[POTONGAN TEKS]
——————————

Headline

Bartega buka kegiatan belajar seni sambil piknik, ditemani alunan jazz, pun yang dikolaborasikan dengan kegiatan sosial.

Fokus

Sekitar 10,8 juta ton atau hampir 20% dari total sampah nasional merupakan plastik.

Setelah Haiti Luluh Lantak Diamuk Matthew

MI
09/10/2016 08:56
Setelah Haiti Luluh Lantak Diamuk Matthew
(AFP/NICOLAS GARCIA)

CARMIN Luc, 22, warga Kota Port-au-Prince di bagian selatan Haiti yang diterpa badai Matthew pada Selasa (4/10) lalu ingat betul peristiwa mengenaskan yang dia alami. Sampai saat ini, ia pun menyimpan trauma amat mendalam.

“Seolah-olah seseorang memegang remote control dan mengatur angin itu terus berputar lebih kencang dan lebih kencang lagi. Sampai saat atap rumah saya terangkat semuanya, saya hanya bisa pasrah dengan kedua tangan saya bertumpu pada dinding rumah dan mencoba bertahan sekuat tenaga sambil melindungi anak saya yang berumur 3 tahun yang terus berteriak,” kata Luc.

Dia menceritakan situasi saat detik-detik badai Matthew menghantam wilayahnya yang kini meninggalkan duka bagi sekitar 1 juta warga. Belum lagi mereka harus rela kehilangan karena korban meninggal dan kehancuran total di seluruh negara.

Setidaknya, korban tewas mencapai 800 orang, yang diperkirakan masih terus bertambah. Akibat terpaan badai yang membawa angin dengan kecepatan 400 km per jam itu, Haiti kini bagai hamparan petak-petak sawah penuh lumpur dan genangan air.

Kehancuran total! Itulah yang dialami Haiti. Port-au-Prince dan wilayah Jeremie yang berpenduduk sekitar 30 ribu orang tampak dari udara hanya hamparan atap-atap rumah yang hancur, pohon-pohon bertumbangan, lumpur, dan sungai-sungai yang meluap. Herve Fourcand, seorang senator, saat meninjau daerah bencana mengatakan bahkan beberapa daerah masih terputus akibat banjir dan tanah longsor.

Lebih jauh ke selatan, ke Kota Les Cayes, kota ketiga terbesar di Haiti, juga babak belur oleh badai Matthew yang kali ini juga menghantam Kuba dan sebagian wilayah California, AS. Bahkan wilayah Sous-Roche yang tadinya merupakan daerah pantai yang indah dan tenang kini berubah penuh lumpur dan tampak rumah serta pohon-pohon yang tumbang. Air laut yang tadinya bersih tampak kecokelatan karena bercampur dengan lumpur. “Saya pikir saya akan mati,” kata Yolette Cazenor, 36, warga Sous-Roche sambil berdiri di depan sebuah rumah yang sudah hancur.

——————————

[BAGIAN DATA]
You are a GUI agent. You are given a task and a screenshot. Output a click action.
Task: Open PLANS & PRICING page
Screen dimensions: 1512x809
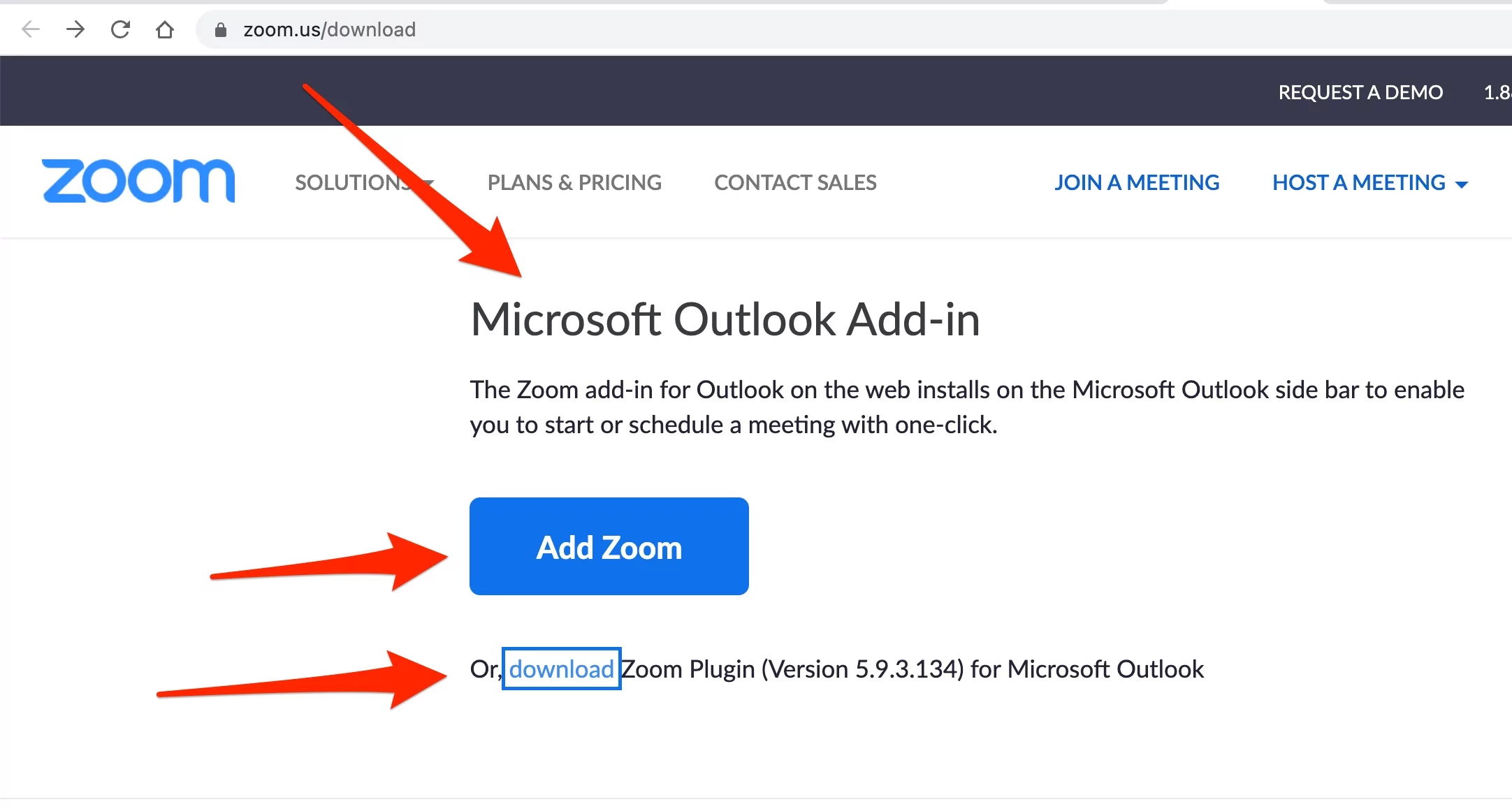[x=574, y=182]
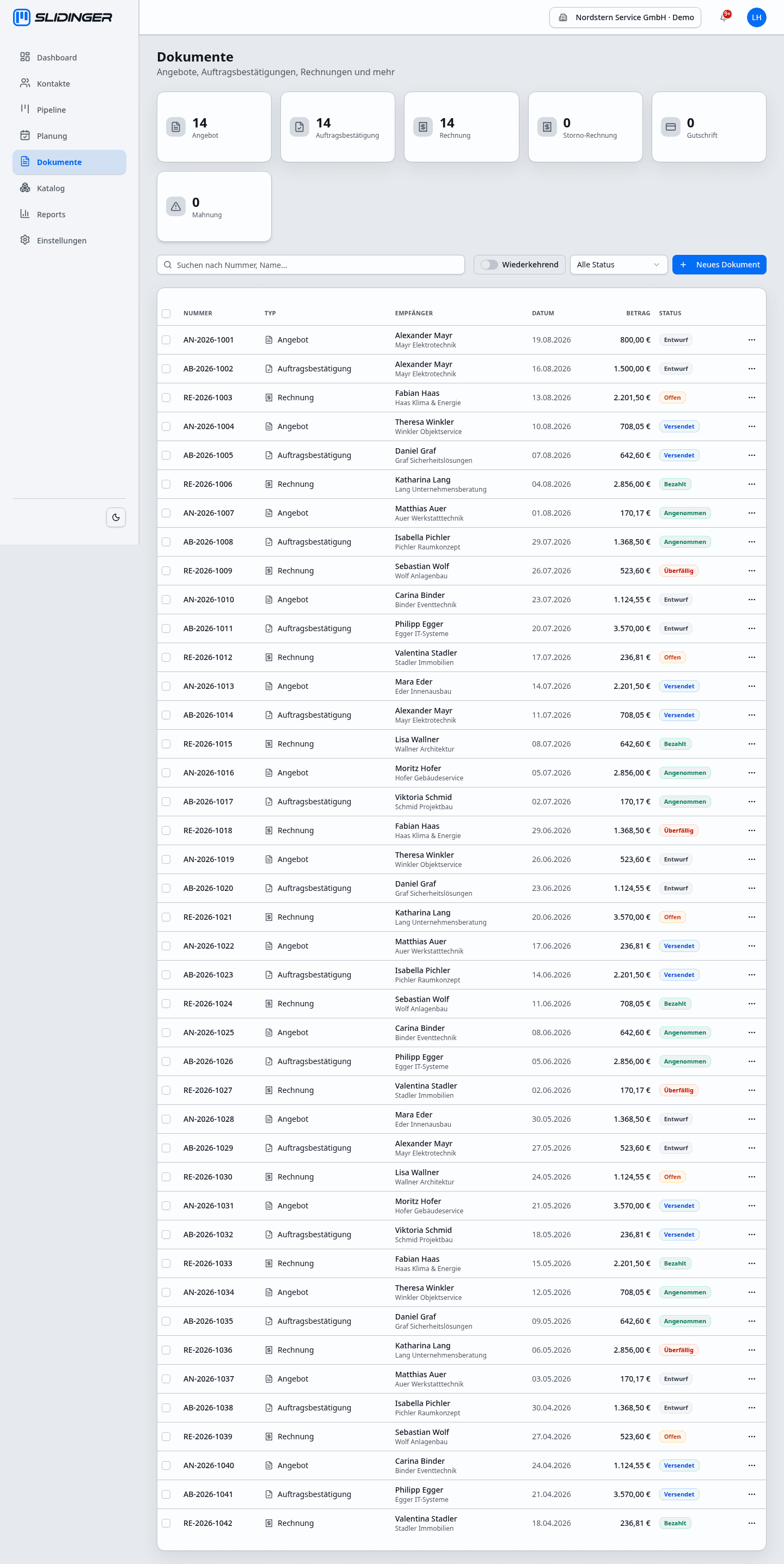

——————————

[TUGAS LATIHAN]
Salin tanpa perubahan bagian artikel tentang badai Matthew di Haiti yang dibuka dengan kata-kata "Dia menceritakan situasi" dan ditutup dengan "dan genangan air.".

[HASIL LATIHAN]
Dia menceritakan situasi saat detik-detik badai Matthew menghantam wilayahnya yang kini meninggalkan duka bagi sekitar 1 juta warga. Belum lagi mereka harus rela kehilangan karena korban meninggal dan kehancuran total di seluruh negara.

Setidaknya, korban tewas mencapai 800 orang, yang diperkirakan masih terus bertambah. Akibat terpaan badai yang membawa angin dengan kecepatan 400 km per jam itu, Haiti kini bagai hamparan petak-petak sawah penuh lumpur dan genangan air.